Stored data entries:
*** Block opens ***

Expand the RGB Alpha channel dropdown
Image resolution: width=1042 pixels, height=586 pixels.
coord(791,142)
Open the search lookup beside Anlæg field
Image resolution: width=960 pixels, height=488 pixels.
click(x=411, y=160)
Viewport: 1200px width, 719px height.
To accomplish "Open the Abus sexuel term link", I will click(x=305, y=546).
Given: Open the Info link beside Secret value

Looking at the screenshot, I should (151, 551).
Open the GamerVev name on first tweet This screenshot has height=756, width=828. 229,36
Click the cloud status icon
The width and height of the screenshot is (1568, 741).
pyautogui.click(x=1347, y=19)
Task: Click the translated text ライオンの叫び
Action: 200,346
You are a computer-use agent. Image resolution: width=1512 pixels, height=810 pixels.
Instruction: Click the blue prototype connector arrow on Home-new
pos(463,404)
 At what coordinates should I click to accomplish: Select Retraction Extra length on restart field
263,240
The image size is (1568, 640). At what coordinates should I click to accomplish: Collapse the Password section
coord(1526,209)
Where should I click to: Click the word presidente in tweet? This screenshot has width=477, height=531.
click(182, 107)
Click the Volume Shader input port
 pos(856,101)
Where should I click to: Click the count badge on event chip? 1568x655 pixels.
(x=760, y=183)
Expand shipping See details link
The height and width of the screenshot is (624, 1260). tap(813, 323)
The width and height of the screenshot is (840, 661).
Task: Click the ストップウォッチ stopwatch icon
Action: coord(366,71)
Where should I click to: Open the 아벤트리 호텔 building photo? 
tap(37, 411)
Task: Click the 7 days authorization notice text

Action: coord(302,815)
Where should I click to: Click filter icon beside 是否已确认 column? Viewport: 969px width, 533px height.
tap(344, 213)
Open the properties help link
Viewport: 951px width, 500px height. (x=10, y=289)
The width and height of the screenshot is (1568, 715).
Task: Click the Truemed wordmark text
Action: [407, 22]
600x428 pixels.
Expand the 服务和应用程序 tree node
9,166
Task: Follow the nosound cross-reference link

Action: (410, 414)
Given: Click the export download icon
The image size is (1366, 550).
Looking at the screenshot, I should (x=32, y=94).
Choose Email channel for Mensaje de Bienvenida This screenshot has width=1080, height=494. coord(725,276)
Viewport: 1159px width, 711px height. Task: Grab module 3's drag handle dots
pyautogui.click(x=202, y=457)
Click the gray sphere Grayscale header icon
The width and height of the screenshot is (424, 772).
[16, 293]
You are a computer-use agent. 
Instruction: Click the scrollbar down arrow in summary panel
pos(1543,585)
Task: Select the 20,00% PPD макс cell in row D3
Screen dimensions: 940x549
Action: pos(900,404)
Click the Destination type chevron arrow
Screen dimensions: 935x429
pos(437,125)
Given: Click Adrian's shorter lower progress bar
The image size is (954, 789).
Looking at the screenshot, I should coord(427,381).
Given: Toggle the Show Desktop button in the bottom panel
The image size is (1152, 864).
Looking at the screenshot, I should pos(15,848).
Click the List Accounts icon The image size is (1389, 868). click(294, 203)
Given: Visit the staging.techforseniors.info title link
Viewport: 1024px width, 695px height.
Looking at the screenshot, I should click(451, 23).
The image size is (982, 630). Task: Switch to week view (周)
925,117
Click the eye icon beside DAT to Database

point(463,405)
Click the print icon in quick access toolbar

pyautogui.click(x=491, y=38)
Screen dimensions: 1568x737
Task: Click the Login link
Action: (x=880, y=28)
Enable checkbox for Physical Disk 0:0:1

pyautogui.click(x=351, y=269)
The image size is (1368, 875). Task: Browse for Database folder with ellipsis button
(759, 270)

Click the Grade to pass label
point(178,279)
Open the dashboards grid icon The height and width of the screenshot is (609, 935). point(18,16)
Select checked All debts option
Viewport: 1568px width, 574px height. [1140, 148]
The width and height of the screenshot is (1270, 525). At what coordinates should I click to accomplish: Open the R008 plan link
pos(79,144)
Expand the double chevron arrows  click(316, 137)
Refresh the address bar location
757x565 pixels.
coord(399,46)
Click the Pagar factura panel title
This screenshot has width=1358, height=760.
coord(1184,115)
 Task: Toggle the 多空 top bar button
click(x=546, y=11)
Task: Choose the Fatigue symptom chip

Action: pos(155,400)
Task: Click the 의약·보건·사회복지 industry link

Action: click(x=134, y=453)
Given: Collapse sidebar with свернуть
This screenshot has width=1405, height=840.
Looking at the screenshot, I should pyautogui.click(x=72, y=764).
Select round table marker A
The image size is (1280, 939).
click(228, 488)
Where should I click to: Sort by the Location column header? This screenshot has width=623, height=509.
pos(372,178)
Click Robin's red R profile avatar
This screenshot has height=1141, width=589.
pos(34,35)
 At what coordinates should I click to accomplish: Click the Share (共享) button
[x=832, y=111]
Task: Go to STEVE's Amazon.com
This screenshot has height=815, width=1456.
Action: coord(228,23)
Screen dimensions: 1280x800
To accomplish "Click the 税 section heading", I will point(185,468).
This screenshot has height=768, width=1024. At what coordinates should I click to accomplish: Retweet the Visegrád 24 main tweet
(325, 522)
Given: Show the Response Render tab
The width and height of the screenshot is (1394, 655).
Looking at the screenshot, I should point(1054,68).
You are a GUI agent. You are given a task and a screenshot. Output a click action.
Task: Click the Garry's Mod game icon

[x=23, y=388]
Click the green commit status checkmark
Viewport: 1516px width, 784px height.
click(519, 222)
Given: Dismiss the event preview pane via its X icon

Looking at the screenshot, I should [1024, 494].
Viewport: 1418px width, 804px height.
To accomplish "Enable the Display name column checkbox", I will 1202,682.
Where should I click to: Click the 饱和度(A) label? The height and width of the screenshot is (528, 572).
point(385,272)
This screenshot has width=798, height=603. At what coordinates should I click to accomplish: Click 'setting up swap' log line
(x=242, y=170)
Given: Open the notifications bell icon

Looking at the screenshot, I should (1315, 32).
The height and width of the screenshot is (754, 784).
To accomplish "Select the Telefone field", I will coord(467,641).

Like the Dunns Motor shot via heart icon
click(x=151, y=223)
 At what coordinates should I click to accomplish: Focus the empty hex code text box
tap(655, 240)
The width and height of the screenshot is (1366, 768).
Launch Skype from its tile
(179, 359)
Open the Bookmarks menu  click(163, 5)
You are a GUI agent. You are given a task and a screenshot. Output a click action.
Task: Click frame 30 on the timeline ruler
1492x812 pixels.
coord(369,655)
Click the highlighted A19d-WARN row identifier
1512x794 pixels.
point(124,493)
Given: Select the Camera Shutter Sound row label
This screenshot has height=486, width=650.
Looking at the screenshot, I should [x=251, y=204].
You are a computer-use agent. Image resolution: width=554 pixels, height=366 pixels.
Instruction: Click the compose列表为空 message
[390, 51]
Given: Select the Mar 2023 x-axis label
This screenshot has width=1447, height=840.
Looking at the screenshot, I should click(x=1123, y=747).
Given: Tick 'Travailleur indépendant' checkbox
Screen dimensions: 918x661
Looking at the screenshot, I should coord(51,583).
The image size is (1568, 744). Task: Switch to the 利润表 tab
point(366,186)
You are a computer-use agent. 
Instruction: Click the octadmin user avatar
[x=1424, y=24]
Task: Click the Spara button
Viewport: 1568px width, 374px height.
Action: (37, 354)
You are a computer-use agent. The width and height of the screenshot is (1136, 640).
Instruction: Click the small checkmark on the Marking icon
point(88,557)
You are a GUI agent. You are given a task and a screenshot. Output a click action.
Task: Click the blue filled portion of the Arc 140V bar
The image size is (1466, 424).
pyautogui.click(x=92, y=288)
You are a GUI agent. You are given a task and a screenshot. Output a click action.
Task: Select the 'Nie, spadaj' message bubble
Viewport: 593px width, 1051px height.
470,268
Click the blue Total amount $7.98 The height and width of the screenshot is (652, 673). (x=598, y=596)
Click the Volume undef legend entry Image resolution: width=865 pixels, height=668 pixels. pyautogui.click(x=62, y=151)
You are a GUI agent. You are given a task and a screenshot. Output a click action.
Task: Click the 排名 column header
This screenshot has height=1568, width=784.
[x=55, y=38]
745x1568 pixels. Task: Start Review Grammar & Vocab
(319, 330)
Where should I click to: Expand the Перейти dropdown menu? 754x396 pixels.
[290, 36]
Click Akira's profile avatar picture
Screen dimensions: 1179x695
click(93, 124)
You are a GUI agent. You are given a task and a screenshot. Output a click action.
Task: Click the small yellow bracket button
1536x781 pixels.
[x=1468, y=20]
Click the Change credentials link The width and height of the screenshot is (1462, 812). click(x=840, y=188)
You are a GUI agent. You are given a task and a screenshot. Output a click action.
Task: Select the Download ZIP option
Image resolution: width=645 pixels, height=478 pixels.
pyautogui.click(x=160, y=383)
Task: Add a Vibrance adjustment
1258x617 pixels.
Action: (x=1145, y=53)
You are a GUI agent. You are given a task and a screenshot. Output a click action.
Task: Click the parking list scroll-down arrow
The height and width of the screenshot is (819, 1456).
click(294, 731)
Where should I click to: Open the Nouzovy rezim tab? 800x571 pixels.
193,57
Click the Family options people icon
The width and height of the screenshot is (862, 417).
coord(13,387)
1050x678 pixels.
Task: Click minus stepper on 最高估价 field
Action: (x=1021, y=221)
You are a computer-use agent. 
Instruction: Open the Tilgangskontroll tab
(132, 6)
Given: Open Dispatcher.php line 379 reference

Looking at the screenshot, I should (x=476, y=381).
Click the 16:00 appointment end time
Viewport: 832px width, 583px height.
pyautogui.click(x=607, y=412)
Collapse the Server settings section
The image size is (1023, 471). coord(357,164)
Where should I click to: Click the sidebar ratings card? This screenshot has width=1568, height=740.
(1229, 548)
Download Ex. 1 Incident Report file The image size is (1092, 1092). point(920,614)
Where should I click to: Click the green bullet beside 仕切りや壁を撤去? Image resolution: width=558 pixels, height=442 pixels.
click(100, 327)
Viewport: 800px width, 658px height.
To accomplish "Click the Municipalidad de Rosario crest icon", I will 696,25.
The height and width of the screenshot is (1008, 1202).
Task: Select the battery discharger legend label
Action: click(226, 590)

*** Block closes ***

* Exercise goal *
Among the lines above, which hold the word "status"? Report each one.

* Your response *
Click the cloud status icon
Click the green commit status checkmark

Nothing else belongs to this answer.